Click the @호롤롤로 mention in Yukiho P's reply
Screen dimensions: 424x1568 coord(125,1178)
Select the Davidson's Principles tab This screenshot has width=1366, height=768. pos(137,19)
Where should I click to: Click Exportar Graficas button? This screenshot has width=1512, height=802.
* * *
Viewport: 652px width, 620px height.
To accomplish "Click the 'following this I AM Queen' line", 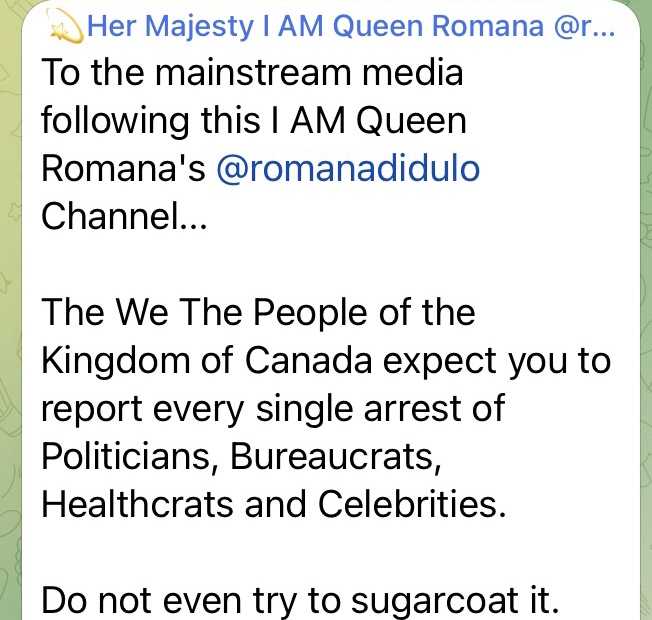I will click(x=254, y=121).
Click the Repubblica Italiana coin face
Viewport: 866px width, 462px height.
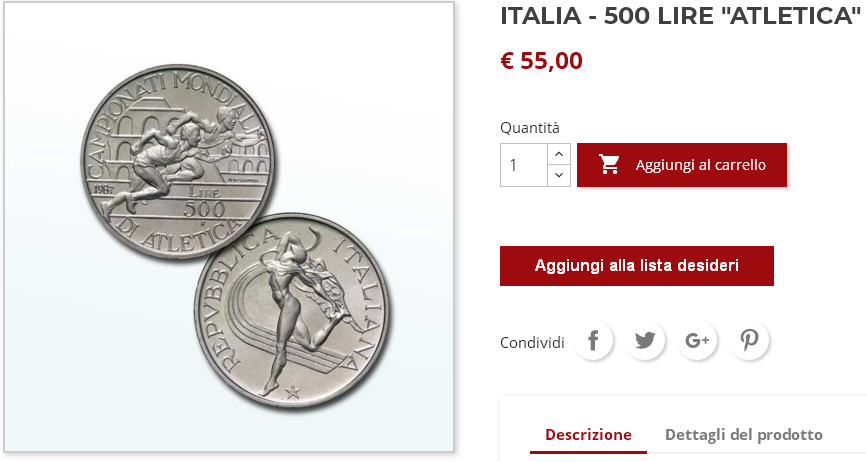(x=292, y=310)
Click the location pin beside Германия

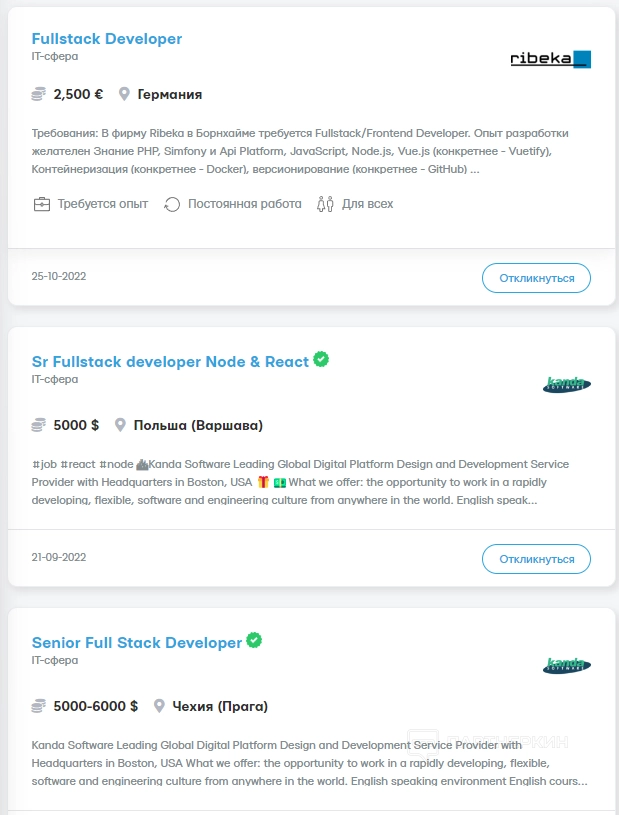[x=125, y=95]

**What the exercise asks**
How many lines of the entries include the string "screenshot"? Answer with a number and no other words.

**Answer to the problem**
2